A BBC Wales investigation found the rules would apply to half the Welsh workforce.
Mr Hook said: "In south Wales I was working as a construction labourer on the minimum wage. You're not going to make that [minimum income] a year. Now I'm working in security and again most of that is minimum wage.
"The most I've ever earned is about £14,000 a year - and that was working 70, 75 hours a week."
The 45-year-old had not seen his wife Dee for a year, until a recent reunion at Gatwick airport.
But it was not a happy meeting - she was refused entry to the UK by immigration officials and was detained for two days in a removal centre.

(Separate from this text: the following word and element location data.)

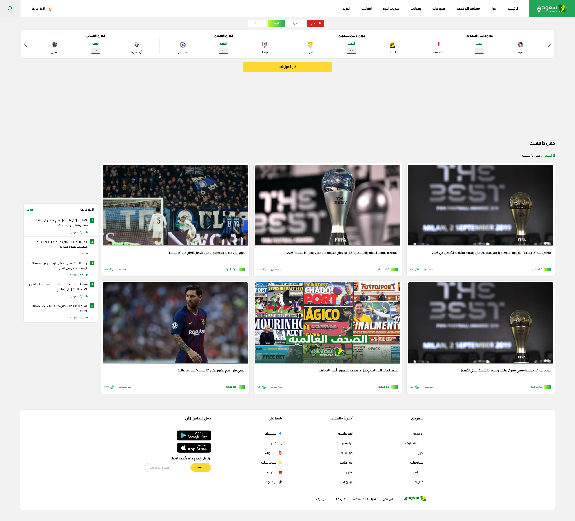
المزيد (30, 209)
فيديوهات (439, 8)
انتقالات (366, 8)
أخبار (493, 8)
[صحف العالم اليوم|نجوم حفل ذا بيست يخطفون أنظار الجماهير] (326, 337)
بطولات (416, 8)
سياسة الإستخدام (364, 499)
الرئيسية (513, 8)
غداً (257, 23)
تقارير (349, 472)
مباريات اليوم (391, 8)
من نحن (388, 499)
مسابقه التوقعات (468, 8)
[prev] (549, 44)
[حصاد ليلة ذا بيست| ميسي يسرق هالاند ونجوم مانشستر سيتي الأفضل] (479, 337)
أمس (296, 23)
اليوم (276, 23)
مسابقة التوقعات (411, 443)
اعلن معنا (340, 499)
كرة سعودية (345, 443)
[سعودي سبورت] (552, 8)
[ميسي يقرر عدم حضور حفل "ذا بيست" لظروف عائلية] (174, 337)
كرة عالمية (346, 462)
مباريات (418, 482)
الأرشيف (321, 499)
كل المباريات (287, 67)
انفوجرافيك (345, 433)
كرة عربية (347, 453)
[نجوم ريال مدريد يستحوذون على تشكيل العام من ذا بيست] (174, 219)
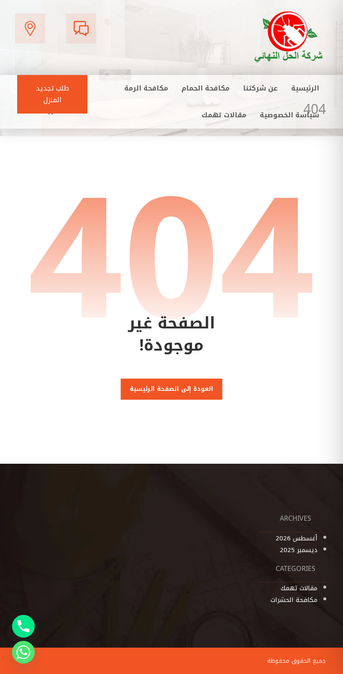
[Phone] (23, 626)
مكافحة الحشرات (294, 600)
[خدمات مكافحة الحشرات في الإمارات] (289, 36)
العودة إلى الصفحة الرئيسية (171, 389)
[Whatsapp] (23, 652)
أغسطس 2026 (296, 538)
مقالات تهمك (299, 588)
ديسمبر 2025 (298, 550)
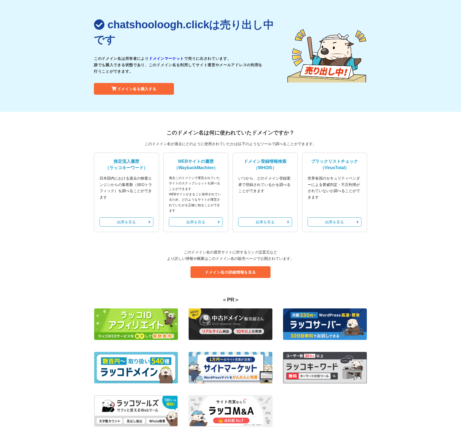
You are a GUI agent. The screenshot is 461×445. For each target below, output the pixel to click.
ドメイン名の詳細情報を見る (230, 272)
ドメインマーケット (166, 58)
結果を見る (126, 222)
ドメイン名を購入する (137, 89)
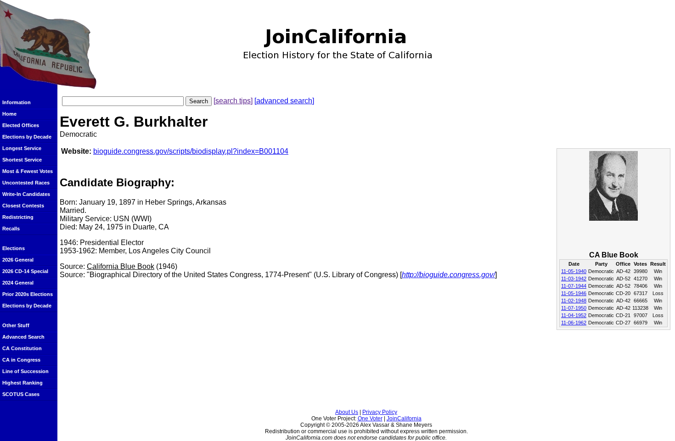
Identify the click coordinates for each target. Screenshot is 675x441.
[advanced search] (284, 101)
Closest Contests (23, 205)
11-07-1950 (573, 308)
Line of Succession (25, 371)
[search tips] (233, 101)
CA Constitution (22, 348)
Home (9, 114)
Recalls (11, 228)
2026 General (18, 259)
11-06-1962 (573, 322)
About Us (346, 412)
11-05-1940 (573, 271)
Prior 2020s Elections (27, 294)
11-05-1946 (573, 293)
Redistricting (18, 217)
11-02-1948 (573, 300)
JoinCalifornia (404, 418)
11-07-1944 (573, 286)
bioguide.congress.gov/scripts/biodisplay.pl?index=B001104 (190, 151)
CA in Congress (21, 360)
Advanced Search (23, 337)
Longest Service (21, 148)
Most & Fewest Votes (27, 171)
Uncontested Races (26, 182)
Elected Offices (20, 125)
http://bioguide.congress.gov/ (448, 275)
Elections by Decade (26, 137)
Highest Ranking (22, 382)
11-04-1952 (573, 315)
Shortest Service (22, 159)
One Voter (370, 418)
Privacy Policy (379, 412)
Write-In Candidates (26, 194)
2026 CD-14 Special (25, 271)
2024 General (18, 282)
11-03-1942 (573, 278)
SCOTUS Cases (20, 394)
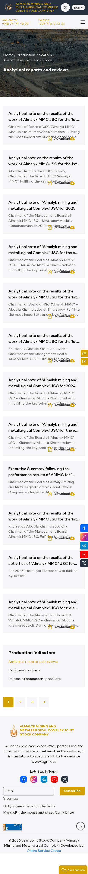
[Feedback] (84, 361)
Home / (9, 55)
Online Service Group (44, 851)
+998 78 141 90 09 (15, 23)
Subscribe (72, 791)
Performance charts (24, 670)
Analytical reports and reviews (28, 60)
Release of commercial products (34, 679)
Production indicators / (35, 55)
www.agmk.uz (44, 762)
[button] (73, 869)
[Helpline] (84, 353)
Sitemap (10, 799)
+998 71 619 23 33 (51, 23)
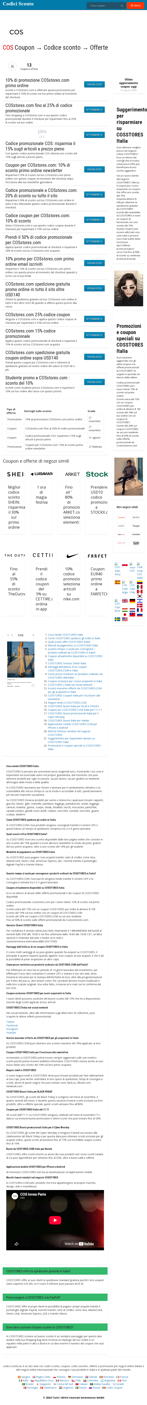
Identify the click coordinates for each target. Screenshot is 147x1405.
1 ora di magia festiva (42, 495)
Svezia (82, 1387)
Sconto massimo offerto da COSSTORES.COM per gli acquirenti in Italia (75, 690)
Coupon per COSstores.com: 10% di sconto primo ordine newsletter (37, 167)
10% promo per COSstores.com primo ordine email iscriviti (39, 261)
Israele (120, 1384)
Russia (96, 1387)
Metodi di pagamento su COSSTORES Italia (73, 645)
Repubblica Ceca (43, 1380)
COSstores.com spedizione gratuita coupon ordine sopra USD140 (37, 355)
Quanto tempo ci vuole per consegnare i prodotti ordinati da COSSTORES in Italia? (72, 650)
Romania (108, 1377)
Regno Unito (43, 1377)
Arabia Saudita (101, 1384)
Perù (124, 1380)
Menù (137, 5)
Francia (123, 1377)
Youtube (11, 1032)
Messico (64, 1380)
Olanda (92, 1377)
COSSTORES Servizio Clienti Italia (67, 663)
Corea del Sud (64, 1384)
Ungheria (67, 1387)
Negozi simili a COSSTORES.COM (67, 702)
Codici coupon (114, 1387)
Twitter (10, 1022)
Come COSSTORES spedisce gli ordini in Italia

"I never want to have to do that again - tell my wife that she's not allowed to come and see me," he told the BBC Wales Eye on Wales programme.
"It hurts. It hurts me, it hurts her. She's crying, I'm crying.
"Anger's the only thing that's getting me through this. If I stop being angry, I cry."
The new rules brought in by the UK government apply to non-EU citizens like Mrs Hook.
But the legality of the new system has been challenged in the courts.
As a result, all spouse visa applications have been frozen - including the Hooks'.
The decision has left them in a legal limbo, and led to some tough decisions for 42-year-old Mrs Hook.
"Due to the length of time for them to process our original application I've had to pull my application to attend my son's wedding in the Philippines in December," she explained.
"So we have to start all over.
"It was almost like having to choose between my husband and my son."
The UK Border Agency says its decision not to allow Mrs Hook into the country as a visitor was on the basis of that previous application for a visa as a spouse.
A spokesman told BBC Wales: "In light of this application, and following further enquiries, our officers were not satisfied she would leave the UK after a short visit as claimed."
The Migration Observatory, based at Oxford University, says the new minimum income requirement for sponsoring a family visa for a partner from outside the EU is substantially higher than the previous one.
It estimates that 51% of working people in Wales do not earn enough to meet the new requirements.
Official government statistics estimate that the average (median) income of households in Wales in 2010 was £18,000 - again under the threshold.
The issue is now being considered by the courts, after a ruling in July this year that while the minimum earning threshold was not unlawful, it was "onerous" and "unjustified".
The High Court has urged the Home Office to to reduce the threshold to about £13,000 a year - a move that the government is appealing against.
In the meantime, David and Dee Hook are hoping to find a way around the regulations, using EU legislation.
If Mr Hook can find work in another EU country, such as the Republic of Ireland, for three months, his wife will legally be able to join him there.
Under freedom of movement laws, the couple could then move back to the UK.
But Mr Hook said it was doubtful they would ever return.
"I think we are probably going to move to another country and we are probably going to stay there," he said.
"It's going to affect my relationship with my children - my youngest is 16 years old - but it's either that or my wife.
"Based on the way this country has treated my family, I hold no loyalty to it."